The Bogota Free Zone is one of the main bases for the city's commerce, located in Fontibón, a town that is located to the west of the Colombian capital. The projections of the DANE 2008 the population of the Free Zone has 37,602 inhabitants in its totality, where 47% of these are children and young people, and the remaining percentage are Adults, who daily go to work leaving their children in the school. Taking into account that the school day is, commonly, from the morning until about the middle of the afternoon.
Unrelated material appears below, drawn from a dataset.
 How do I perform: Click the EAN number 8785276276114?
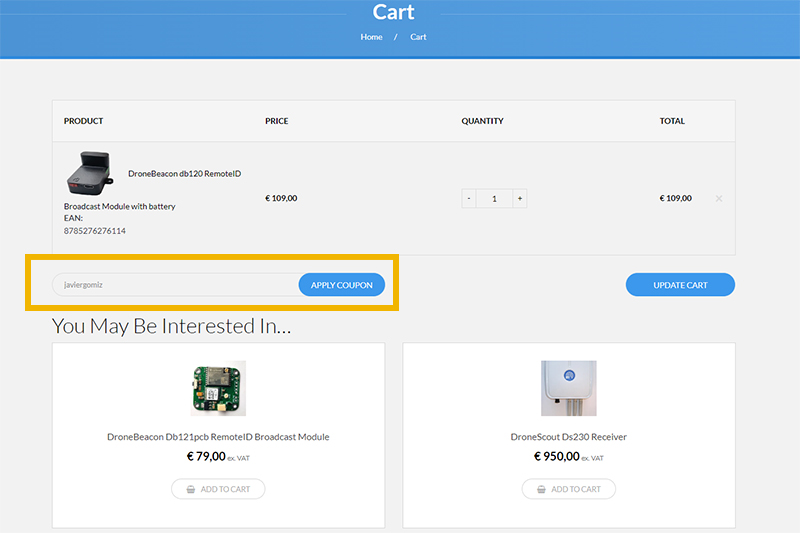tap(95, 231)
Young people and infants are left alone for part of the day, in their respective homes as there are no recreational spaces where they can develop physical activities or games with others of the same age, and although there are parks or places for them to go out to recreate, they are not They are neither safe nor suitable for children and young people.
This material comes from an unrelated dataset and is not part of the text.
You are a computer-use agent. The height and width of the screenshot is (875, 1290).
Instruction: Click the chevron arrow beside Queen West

The Free Trade Zone does not have areas suitable for children's use and with the percentages set out above, there is a latent need in that the youngest require a place of recreation for the free time that they have when their managers are away from home.
Bogotá has six toy libraries in total. Spaces dedicated to minors between 0 and 5 years old, where professionals teach children the strengthening of skills with practical and social workshops. They have 9 categories: Visual spatial, mathematical logic, musical, verbal, corporal, intrapersonal, interpersonal, naturalistic and spiritual.
Returning to the previous paragraph, there is no toy library in Bogotá available to the public in the Free Zone, not because of its location or because of the possibility of being in a recreational space without your companion.
One of the tasks we face today is the creation of a social conscience that recovers and rescues play and creative activity in children, young people and adults. We must create dynamic alternatives, implement recreational, artistic, creative activities in the community context, it is from these proposals made within a new space called LUDOTECA: it emerges as a vehicle for reviving the game within families and for animation in the neighborhood, promoting communication. An alternative to help ease problems, difficulties and conflicts is through play.